== The records ==
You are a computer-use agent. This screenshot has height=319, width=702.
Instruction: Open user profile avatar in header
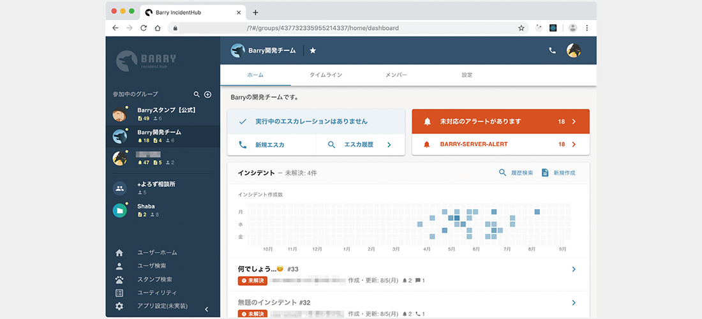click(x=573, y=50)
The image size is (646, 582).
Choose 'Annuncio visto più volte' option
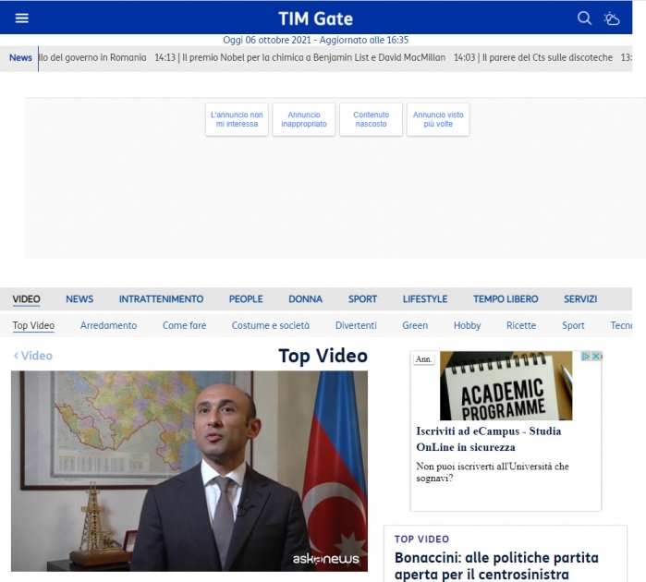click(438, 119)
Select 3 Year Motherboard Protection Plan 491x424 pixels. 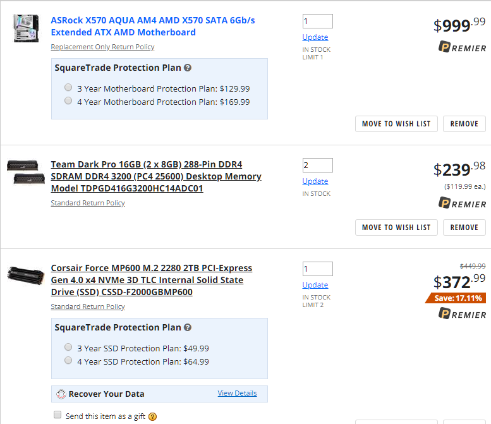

* * *

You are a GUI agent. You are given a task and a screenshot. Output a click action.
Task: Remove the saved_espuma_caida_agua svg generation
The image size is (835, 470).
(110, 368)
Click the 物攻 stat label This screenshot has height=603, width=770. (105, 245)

== Required work ==
Return each line of the items above that contains the word "agent".

== Task response ==
You are a computer-use agent. This screenshot has height=319, width=702.
You are a GUI agent. You are given a task and a screenshot. Output a click action.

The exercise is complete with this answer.